Allow them to settle at the bottom of the tube by gravity. Then carefully aspirate the media from the tube and resuspend the embryoid bodies in two milliliters of stage two media. Transfer 10 to 15 embryoid bodies to a gelatin-coated well containing 2.5 milliliters of stage two media and incubate at 37 degrees Celsius with 5%carbon dioxide.
For two to three weeks, change the media every three to four days. Plating of the EBs is crucial. Having fewer than 10 or more than 15 EBs or having them unevenly distributed can lead to low yields of macrophages.
After two to three weeks, the embryoid bodies start releasing nonadherent hematopoietic cells into suspension. Using a 40 micrometer strainer, collect these cells into a 50 milliliter tube and then replenish the media. Centrifuge the suspension of hematopoietic cells at 200 times g for three minutes.
Resuspend the hematopoietic cells in stage three media. Then plate the cells at a density of 0.2 times 10 to the sixth cells per milliliter. Change the stage three media every five days.
After nine to 11 days, the macrophages will be fully differentiated and fully functional. Add eight times 10 to the fourth iPSC-derived macrophages into 200 microliters of stage three media to each well of a 96-well plate. Add 100 microliters of bead solution to each well containing iPSC-derived macrophages.
Use a high-content imaging system to image the plate. Acquire three or more fields across each well to obtain a good representation. iPSC colonies, embryoid bodies, hematopoietic suspension cells, and mature macrophages were morphologically distinct.
iPSC-derived macrophages were large, had single small oval-shaped nuclei and had abundant cytoplasm containing many vesicles. Macrophage phenotype was assessed by flow cytometry. Mature iPSC-derived macrophages expressed the lineage marker CD45 and the macrophage maturation marker 25F9 and were negative for monocyte immature macrophage marker CD93.
iPSC-derived macrophages expressed several lineage myeloid markers and were positive for immune modulation marker CD86. A small proportion of the macrophages expressed chemokine receptors CX3CR1, CCR2, CCR5, and CCR8. iPSC-DM phagocytic ability was evaluated using bioparticles and a high-content imaging system.
Bioparticles were nonfluorescent when added to the macrophage cultures, but after phagocytosis fluoresced bright green in the intracellular acidic pH. The phagocytic fraction represents the proportion of macrophages that phagocytosed bioparticles and the phagocytic index is the measure of the number of bioparticles that each macrophage ingested. Macrophages can change phenotype in response to environmental cues.

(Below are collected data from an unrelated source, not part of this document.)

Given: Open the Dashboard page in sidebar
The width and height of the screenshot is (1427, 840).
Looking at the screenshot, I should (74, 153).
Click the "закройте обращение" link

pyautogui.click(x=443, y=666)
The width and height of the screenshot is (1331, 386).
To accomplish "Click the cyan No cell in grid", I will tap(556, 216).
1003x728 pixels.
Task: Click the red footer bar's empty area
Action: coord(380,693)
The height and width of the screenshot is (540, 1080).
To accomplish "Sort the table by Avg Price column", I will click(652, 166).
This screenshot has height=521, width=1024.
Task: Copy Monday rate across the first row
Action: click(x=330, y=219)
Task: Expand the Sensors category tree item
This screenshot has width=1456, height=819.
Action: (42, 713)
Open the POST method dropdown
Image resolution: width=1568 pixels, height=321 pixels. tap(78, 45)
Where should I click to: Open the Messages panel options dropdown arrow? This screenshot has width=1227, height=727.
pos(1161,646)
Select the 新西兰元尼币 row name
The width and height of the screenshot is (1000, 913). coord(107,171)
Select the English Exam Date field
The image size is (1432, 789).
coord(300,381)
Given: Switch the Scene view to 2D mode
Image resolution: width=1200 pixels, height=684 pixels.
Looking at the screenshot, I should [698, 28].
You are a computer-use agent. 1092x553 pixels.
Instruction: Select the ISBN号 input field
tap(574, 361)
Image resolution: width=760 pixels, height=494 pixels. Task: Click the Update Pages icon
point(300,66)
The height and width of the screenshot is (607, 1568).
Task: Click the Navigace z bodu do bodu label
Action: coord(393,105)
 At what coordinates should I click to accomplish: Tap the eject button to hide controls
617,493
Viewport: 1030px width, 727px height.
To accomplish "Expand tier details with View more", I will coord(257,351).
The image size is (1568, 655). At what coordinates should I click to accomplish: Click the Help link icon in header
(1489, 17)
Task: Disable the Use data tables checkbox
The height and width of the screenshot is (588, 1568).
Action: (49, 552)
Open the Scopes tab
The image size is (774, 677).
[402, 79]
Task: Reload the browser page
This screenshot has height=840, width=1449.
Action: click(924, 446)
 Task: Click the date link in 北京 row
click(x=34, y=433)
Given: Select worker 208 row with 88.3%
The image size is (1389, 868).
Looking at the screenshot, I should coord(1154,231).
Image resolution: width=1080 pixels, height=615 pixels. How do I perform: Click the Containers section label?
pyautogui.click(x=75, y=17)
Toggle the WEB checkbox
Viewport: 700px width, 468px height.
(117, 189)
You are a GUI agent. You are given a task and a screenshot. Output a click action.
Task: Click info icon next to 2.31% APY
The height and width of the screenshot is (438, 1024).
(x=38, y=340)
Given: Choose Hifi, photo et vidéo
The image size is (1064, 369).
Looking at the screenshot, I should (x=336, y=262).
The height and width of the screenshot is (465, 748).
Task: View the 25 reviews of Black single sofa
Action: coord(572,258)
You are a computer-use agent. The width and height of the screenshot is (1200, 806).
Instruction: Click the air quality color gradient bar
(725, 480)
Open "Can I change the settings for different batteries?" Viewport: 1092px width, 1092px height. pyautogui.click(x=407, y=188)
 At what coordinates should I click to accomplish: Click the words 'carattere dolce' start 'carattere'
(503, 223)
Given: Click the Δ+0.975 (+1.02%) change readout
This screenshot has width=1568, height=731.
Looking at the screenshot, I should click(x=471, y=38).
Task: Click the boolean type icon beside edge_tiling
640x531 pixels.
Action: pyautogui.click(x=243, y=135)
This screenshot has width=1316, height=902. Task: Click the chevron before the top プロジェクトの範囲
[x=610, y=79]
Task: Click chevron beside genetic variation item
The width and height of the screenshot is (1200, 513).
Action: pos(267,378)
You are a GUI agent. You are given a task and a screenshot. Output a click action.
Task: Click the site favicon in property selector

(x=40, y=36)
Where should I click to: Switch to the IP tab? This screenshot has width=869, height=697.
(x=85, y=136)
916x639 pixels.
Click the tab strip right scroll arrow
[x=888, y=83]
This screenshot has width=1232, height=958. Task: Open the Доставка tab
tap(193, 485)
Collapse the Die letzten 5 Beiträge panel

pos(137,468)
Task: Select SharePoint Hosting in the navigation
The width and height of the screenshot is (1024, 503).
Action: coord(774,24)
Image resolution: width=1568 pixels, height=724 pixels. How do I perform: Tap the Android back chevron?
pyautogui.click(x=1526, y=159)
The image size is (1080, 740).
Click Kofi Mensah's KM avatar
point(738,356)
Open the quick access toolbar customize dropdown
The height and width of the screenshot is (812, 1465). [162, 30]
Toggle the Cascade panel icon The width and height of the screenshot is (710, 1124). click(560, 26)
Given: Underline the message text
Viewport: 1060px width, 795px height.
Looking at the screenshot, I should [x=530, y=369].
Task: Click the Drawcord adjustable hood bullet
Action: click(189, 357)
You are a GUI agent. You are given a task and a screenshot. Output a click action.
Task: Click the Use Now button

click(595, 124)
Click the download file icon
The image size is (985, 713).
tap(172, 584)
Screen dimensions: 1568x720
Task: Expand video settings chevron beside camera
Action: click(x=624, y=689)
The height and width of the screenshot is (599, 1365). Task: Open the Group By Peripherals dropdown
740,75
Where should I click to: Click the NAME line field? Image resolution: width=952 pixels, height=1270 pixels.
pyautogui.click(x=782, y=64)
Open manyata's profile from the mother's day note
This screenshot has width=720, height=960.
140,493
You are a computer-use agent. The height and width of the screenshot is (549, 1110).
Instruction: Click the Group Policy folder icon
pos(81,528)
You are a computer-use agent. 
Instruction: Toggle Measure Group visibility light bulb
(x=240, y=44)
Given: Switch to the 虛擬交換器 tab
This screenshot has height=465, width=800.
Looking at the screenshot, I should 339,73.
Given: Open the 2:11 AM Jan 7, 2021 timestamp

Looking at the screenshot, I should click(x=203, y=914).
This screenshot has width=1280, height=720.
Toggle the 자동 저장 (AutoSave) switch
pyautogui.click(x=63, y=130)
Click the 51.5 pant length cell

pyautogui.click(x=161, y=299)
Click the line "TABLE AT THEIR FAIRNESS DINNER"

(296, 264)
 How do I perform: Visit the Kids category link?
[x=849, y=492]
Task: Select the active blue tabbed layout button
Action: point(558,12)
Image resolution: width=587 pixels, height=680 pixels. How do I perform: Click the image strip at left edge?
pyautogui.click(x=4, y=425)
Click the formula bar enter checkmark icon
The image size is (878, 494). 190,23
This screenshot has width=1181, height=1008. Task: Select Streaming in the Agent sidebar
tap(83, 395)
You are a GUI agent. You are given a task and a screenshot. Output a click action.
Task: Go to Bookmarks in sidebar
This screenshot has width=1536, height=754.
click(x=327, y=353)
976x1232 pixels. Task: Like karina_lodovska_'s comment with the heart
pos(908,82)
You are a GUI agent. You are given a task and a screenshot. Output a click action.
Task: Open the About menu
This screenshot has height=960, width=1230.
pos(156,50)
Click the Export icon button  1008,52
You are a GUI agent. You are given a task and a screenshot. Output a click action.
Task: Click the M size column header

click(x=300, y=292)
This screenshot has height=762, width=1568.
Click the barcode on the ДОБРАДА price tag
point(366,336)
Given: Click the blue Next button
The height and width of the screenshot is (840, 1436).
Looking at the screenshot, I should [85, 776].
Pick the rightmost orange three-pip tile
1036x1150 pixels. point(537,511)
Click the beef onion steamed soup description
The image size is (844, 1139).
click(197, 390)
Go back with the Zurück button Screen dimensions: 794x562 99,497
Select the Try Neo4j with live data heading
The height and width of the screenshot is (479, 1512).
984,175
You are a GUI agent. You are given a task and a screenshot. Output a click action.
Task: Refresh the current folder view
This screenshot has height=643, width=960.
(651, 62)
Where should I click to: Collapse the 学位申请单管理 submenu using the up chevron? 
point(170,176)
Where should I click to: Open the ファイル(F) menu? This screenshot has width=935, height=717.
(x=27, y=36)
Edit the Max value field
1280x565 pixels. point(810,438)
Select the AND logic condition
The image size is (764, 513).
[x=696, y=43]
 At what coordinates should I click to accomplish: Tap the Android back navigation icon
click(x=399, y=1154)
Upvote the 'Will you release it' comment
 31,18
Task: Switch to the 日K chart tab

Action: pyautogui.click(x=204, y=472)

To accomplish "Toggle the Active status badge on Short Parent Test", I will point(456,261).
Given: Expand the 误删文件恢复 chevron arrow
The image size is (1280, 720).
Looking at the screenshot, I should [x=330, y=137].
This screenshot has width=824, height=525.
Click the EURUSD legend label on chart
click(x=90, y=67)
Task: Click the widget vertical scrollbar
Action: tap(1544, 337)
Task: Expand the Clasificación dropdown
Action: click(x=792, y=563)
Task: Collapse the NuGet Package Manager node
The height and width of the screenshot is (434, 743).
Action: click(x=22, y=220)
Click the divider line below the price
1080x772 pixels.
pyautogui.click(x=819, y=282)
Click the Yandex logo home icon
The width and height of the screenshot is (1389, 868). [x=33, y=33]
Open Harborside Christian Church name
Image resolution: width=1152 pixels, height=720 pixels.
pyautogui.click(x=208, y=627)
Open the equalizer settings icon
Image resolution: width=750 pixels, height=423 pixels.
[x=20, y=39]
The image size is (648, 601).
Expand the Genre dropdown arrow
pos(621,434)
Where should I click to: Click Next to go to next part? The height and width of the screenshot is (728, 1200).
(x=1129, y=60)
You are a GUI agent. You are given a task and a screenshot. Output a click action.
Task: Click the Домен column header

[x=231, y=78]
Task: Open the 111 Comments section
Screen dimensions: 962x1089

RT-PCR was used to quantify upregulated mRNA expression of genes. Macrophages treated with LPS and interferon gamma or IL4 showed a significantly lower percentage of phagocytic cells when compared to naive macrophages. Macrophages treated with IL10 showed an increased percentage of phagocytic cells and an increased phagocytic index.
This protocol could be used to provide an off-the-shelf source of cells to treat diseases such as chronic liver disease where macrophages have been shown to be therapeutic in animal models. iPSC-derived macrophages can be used to study macrophages associated with several disease states. For example, we use these cells to study macrophages associated with tumors in breast cancer.
We have modified the phenotype of iPSC-derived macrophages by genetic programming using a single transcription factor called KLF1. With this, we produced macrophages that look like erythroid island macrophages and they have provided insights into the production and maturation of red blood cells.